With the growing popularity of surfing as a sport and the advancement of manmade surfing technologies in recent years, experts in the industry predict surf parks are going to be everywhere in the near future. And, a couple of San Diego-based human-generated wave companies are ramping up to capitalize on the growing trend.
“Developing inland surfing venues is extremely complicated, expensive, and requires years of planning. We have been hard at work these past few years and are very excited to showcase our waves at full-scale to the world by the end of 2019.” said Scott Poehler, vice president of business development at Surf Loch LLC, headquartered in the UTC area. “Surf Loch was formed in 2015 by Tom Lochtefeld with a mission to pivot from stationary sheet wave attractions like the FlowRider, to develop a new technology focused on creating real surfing waves in large pools aimed to deliver an authentic surfing experience.”
To Poehler’s point, artificial waves are all the hype in the surf industry right now.

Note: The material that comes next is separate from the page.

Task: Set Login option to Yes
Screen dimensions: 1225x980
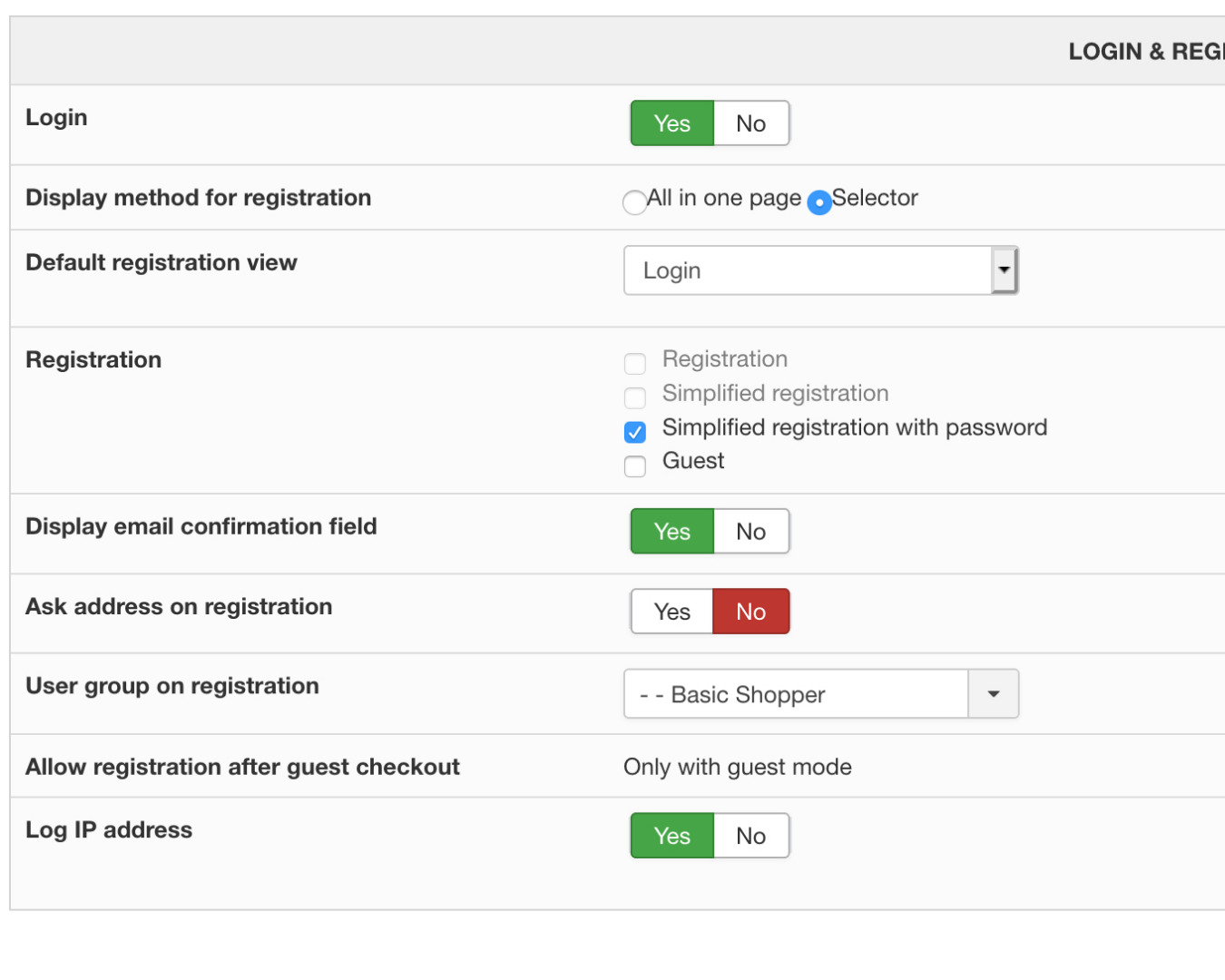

In 2016, the Olympics announced its decision to include surfing in the 2020 Tokyo Olympic Games. That same year, two proposals received as part of the solicitation process for the Central Embarcadero project in downtown San Diego included wave parks. (The selected developer has since revised its proposed project and it no longer contains a wave park.) In 2018, world surfing champion Kelly Slater debuted his Kelly Slater Surf Ranch, the reported 10-years-in-the-works, $30 million artificial wave pool located in Lemoore. Earlier this year, Oceanside representatives confirmed to the media that a wave water park has been proposed for a former drive-in theater site in the area.
Now, American Wave Machines and Surf Loch, two local companies that design, develop and manufacture wave-riding attractions, want to catch the wave.
According to Poehler, “the ‘artificialization’ of outdoor sports from their pure form to a controlled commercial environment for wider use is nothing new. Skydiving, rock climbing, and skiing can all be enjoyed in man-made environments. Surfing is simply following that same path of evolution.
“Surfing is an elusive sport,” he said. “Not everyone has the luxury of living by a coast with consistent waves or the time/budget to travel to pursue them. The need is there and growing rapidly, we just need to increase supply.”
Willy McFarland, who handles business development at American Wave Machines in Solana Beach, said the company installed its first PerfectSwell surf pool at the Barefoot Ski Ranch Surf Resort in Waco, Texas, just last year. Invented in 2007, McFarland said it took all of that time to install the first PerfectSwell because of R&D efforts but also due to hesitation from buyers.
“In the past, there were some key failures in the industry that scared people away,” said McFarland, whose father is American Wave Machines founder Bruce McFarland. “The wave pool technology for a long time was bad — it just didn’t make good waves and would often leak. It quickly became an ‘I’ll believe it when I see it’ type of mentality. And then you have to consider the type of investment this requires. At that point, you have to convince people that it is going to work.”
These days, it appears that reluctance is quickly fading.
Popular Attraction
Since opening, the PerfectSwell pool at the resort has been booked every hour of the day, every day of the week, McFarland said. It costs surfers between $60 and $90 per hour and can host nine to 12 people per hour. Private bookings start at around $2,500 for an hour, with the park open from 11a.m. to 7p.m. daily.
McFarland said, depending on the specifications of any given PerfectSwell project, it can cost anywhere between $700,000 and $25 million to purchase one.
While Kearny Mesa-based Pacific Surf Designs Inc. isn’t in the business of making deep water waves like American Wave Machines and Wave Loch, CEO Yong Yeh is equally excited about the growth in popularity in the sector and said his company’s sheet wave surfing attraction can be a complementary product to the others.
“Our attractions are much smaller than those deep-water waves you see with people surfing with real surfboards,” he said. “Our waves would be a complementary product to those pools where people could congregate and hang out… It’s a different product, but it evokes the same lifestyle.”